FOLFIRINOX for locally advanced or metastatic pancreatic cancer: a single institution retrospective review

Abstract

Background: First line treatment with FOLFIRINOX significantly increases overall survival (OS) in patients with metastatic pancreatic cancer compared with gemcitabine (Conroy et al. N Engl J Med, 2011). The aim of our retrospective institutional review is to evaluate the efficacy and tolerability of this regimen in unresectable pancreatic cancer. Methods: All patients had received >1 cycle of standard FOLFIRINOX as first line between July 2011 and December 2014 were identified. Charts and electronic records were reviewed for clinical characteristics, toxicities, response rates (RR), progression free survival (PFS) and OS. PFS and OS were calculated from day1 of FOLFIRINOX and estimated by Kaplan-Meier method.
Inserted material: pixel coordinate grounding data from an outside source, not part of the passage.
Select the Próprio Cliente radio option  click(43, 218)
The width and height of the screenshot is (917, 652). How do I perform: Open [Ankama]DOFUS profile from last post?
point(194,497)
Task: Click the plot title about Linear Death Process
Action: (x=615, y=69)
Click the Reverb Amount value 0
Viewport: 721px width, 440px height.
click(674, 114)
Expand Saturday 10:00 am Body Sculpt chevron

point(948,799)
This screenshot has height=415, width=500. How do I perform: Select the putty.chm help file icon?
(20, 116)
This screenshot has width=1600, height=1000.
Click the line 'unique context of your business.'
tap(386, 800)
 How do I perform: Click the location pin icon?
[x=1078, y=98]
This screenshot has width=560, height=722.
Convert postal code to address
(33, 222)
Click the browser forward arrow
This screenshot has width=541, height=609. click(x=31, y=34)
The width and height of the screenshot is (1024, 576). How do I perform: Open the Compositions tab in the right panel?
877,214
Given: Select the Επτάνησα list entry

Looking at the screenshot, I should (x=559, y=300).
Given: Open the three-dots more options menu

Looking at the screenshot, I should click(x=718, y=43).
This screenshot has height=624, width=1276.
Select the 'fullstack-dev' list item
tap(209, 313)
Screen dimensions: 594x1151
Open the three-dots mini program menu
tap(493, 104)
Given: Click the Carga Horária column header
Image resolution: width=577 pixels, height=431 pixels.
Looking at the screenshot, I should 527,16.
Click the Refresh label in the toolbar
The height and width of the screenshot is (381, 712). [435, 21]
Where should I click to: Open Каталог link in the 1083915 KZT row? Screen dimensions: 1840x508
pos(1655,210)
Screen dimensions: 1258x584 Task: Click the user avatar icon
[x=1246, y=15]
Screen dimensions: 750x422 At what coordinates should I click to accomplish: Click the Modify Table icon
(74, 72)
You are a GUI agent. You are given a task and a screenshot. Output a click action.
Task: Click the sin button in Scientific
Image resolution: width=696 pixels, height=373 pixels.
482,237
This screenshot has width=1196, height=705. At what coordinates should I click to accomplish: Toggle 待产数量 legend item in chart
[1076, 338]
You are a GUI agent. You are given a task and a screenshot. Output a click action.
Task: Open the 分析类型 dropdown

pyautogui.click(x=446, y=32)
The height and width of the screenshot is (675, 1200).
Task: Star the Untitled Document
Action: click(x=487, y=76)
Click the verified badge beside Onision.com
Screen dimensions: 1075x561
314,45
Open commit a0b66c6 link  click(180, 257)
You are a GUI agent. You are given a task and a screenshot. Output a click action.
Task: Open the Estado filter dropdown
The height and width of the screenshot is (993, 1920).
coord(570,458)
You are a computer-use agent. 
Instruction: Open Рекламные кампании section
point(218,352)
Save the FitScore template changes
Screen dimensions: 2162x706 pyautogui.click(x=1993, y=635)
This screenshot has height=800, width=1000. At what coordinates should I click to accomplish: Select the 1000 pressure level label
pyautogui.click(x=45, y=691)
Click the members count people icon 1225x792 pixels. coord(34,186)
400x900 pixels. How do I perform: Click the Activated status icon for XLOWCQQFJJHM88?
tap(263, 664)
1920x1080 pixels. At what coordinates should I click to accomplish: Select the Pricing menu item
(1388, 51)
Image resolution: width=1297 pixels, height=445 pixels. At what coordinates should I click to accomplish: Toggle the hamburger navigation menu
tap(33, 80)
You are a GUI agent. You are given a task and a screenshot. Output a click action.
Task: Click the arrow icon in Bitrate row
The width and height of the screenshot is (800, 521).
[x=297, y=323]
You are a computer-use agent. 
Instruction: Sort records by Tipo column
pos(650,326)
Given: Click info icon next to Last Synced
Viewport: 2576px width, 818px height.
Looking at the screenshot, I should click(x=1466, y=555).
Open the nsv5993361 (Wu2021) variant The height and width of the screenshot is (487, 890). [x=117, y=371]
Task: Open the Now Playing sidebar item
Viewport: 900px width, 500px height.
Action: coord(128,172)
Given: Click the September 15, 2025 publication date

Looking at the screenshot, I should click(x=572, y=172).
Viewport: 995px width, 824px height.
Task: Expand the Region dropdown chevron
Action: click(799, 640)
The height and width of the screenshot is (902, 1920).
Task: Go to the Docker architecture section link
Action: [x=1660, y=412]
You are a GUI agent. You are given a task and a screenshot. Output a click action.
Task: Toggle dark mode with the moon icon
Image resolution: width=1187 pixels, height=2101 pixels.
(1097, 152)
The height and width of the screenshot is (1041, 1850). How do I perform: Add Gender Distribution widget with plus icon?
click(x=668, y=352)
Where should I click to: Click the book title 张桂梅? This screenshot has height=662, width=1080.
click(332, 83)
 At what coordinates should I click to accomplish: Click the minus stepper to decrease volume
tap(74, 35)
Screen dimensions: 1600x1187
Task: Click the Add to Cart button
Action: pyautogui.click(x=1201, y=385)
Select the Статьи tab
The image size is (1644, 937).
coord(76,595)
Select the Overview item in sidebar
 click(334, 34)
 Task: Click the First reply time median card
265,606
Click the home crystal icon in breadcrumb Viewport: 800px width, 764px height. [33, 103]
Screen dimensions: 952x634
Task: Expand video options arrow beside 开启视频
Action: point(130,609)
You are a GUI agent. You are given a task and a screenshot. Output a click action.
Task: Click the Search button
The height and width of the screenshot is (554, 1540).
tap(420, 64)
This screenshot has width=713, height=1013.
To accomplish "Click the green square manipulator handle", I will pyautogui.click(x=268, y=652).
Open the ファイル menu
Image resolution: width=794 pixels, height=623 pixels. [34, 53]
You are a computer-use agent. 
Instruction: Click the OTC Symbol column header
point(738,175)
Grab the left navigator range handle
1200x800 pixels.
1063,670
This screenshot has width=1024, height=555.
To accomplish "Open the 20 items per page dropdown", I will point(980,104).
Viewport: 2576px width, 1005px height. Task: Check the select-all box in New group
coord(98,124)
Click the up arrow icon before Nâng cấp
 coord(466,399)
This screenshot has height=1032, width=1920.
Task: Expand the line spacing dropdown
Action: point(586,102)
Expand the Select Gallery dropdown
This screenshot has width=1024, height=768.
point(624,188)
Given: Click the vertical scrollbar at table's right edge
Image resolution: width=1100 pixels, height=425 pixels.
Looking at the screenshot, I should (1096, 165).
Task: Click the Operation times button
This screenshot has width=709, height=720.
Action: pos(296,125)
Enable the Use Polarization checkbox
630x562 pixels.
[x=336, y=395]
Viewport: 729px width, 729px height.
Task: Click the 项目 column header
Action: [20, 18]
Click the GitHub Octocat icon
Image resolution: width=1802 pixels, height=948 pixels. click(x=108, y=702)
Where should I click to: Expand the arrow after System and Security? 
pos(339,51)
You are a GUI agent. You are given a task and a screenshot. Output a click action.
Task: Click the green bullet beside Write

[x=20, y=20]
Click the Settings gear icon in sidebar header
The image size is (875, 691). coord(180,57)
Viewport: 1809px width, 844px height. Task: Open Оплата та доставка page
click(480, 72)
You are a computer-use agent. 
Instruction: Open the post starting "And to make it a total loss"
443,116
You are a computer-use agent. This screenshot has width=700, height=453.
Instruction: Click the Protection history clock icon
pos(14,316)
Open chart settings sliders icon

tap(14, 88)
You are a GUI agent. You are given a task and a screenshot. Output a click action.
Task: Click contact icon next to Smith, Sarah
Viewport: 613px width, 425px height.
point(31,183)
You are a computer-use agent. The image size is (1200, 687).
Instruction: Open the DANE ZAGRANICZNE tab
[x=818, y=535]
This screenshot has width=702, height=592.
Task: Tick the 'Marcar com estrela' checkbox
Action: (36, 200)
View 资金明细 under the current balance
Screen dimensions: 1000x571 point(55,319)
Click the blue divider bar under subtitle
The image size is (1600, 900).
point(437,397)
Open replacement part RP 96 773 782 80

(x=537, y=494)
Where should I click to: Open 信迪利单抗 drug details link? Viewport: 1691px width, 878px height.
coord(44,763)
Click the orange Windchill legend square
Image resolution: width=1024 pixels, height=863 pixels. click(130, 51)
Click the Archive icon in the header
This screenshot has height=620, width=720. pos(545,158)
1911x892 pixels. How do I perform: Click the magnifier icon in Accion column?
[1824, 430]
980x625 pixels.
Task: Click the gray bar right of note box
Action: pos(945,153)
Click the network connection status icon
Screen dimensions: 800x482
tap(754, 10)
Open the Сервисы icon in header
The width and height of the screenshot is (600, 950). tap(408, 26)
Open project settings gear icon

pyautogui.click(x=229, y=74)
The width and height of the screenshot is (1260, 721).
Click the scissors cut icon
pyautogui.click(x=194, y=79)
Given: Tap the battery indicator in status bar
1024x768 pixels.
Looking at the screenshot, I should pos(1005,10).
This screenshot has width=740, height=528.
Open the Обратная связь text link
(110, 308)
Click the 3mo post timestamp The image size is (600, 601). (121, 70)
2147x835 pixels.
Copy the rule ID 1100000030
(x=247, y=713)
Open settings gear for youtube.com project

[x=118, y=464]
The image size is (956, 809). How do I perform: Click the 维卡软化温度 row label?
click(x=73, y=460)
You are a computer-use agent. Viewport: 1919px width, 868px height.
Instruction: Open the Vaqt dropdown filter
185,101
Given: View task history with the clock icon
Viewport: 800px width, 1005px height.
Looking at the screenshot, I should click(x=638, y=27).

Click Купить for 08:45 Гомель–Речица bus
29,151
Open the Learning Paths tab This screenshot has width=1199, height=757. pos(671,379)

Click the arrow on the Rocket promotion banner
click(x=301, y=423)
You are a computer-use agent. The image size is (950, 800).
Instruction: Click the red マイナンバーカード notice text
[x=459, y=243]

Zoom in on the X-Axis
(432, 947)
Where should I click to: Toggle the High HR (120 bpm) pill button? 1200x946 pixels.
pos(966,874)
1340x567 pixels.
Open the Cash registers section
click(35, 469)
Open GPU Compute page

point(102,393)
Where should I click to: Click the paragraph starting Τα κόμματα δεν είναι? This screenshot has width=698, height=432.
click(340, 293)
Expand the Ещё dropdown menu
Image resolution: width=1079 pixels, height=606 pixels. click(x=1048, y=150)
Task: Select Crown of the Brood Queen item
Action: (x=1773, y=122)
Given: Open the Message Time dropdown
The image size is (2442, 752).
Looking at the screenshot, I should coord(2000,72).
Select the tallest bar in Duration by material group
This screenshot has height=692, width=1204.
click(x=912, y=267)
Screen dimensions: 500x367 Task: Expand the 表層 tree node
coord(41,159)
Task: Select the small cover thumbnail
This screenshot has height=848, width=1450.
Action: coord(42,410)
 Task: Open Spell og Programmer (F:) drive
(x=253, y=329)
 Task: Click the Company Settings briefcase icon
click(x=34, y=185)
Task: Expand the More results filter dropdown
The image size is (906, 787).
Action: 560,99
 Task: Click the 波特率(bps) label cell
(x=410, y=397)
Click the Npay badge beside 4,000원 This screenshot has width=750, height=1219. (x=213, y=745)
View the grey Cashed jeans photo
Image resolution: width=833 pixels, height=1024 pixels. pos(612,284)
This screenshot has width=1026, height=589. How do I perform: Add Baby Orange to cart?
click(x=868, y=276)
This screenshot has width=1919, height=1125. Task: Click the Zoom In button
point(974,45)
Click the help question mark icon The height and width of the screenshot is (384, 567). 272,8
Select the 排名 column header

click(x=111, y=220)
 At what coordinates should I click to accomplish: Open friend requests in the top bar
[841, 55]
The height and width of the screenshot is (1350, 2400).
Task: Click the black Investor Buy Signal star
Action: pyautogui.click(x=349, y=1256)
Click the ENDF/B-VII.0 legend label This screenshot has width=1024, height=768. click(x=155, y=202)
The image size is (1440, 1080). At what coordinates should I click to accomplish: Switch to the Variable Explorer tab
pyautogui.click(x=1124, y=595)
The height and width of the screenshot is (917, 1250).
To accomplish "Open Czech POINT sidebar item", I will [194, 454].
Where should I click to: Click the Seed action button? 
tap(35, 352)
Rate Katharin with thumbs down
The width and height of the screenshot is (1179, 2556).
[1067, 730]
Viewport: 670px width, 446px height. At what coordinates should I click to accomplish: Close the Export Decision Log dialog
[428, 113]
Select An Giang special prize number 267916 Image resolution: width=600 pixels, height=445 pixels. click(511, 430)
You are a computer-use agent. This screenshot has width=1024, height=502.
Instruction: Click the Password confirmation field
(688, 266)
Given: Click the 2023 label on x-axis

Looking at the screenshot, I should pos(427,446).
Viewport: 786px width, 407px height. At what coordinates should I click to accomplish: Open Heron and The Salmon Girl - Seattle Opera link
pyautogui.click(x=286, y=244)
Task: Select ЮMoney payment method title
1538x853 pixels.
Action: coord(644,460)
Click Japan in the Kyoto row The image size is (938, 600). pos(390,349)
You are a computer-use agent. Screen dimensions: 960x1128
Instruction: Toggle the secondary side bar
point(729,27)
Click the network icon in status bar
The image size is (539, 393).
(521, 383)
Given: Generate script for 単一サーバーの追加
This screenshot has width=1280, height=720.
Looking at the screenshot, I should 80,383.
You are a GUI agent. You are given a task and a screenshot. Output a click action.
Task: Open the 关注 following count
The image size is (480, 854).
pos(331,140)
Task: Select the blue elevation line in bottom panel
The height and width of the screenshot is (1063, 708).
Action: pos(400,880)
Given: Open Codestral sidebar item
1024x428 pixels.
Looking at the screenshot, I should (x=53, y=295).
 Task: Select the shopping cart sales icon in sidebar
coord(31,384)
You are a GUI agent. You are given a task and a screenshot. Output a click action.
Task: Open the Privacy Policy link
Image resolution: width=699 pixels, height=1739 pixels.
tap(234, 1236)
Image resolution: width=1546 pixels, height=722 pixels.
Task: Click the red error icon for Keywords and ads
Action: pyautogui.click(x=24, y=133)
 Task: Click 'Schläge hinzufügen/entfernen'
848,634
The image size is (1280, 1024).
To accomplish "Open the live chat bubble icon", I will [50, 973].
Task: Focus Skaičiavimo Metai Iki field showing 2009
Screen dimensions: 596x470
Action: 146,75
Results: The characteristics of the 32 patients were as follows: median age, 60 years (range, 28 to 69); male/female, 21/11; PS 0/1, 16/16; UICC-TNM stageIII/IV, 11/21; primary site head/body-tail, 12/20; biliary intervention yes/no, 8/24; UGT1A1 genetic polymorphisms wild type/*6 heterozygous/*28 heterozygous, 23/3/6. The median number of cycles performed was 6 (range, 1 to 22). 6 patients achieved partial response and 18 patients had stable disease. The overall RR was 19% and the disease control rate was 75%. one patient with locally advanced disease has subsequently undergone R0 resection. The median PFS was 3.1 months and median OS was 9.9 months. The adverse events of grade 3/4 included neutropenia in 23 patients (72%), febrile neutropenia in 8 patients (25%), anorexia and nausea in 7 patients (22%), and diarrhea in 1 patient (3%), respectively. There were no treatment-related deaths. Conclusion: Despite this retrospective series examines FOLFIRINOX in highly selected patients, our results does not match those seen in clinical trials. FOLFIRINOX appears to be associated with manageable, but significant toxicities. Careful selection of patients and monitoring of toxicities are needed.